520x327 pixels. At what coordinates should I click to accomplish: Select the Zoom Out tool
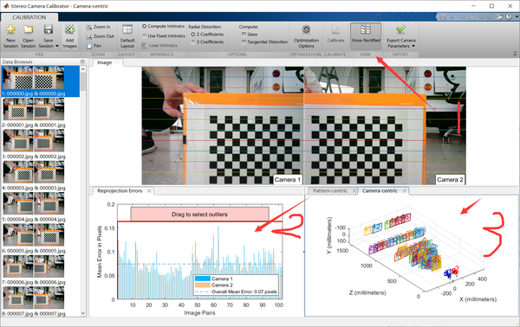coord(100,36)
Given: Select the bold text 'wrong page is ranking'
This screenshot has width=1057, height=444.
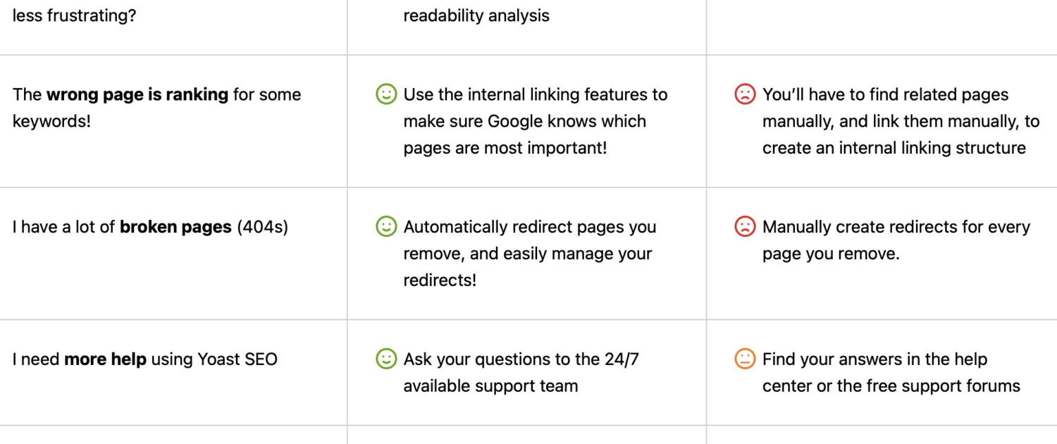Looking at the screenshot, I should [137, 95].
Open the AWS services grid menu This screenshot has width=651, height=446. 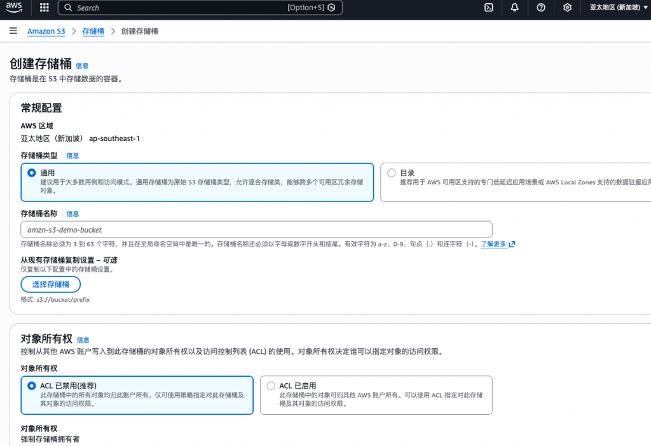click(x=44, y=8)
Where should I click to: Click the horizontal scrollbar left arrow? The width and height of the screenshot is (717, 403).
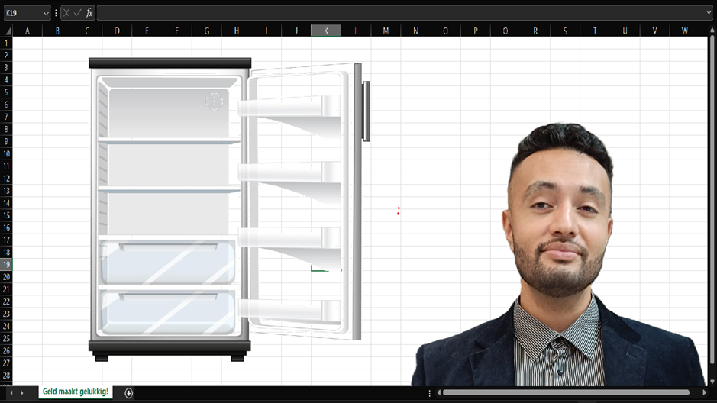[438, 393]
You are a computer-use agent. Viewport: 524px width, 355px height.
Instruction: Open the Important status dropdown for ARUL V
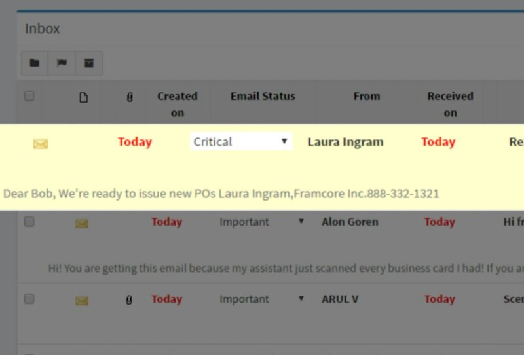coord(262,299)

####

• [Task requirements]:
Starting at the line containing "You are a computer-use" and ending at the final line of the rows, rewrite that portion as a numbered list. Omit blank lines and the pictures.

• [Solution to the problem]:
1. You are a computer-use agent. Viewport: 524px width, 355px height.
2. Instruction: Open the Important status dropdown for ARUL V
3. coord(262,299)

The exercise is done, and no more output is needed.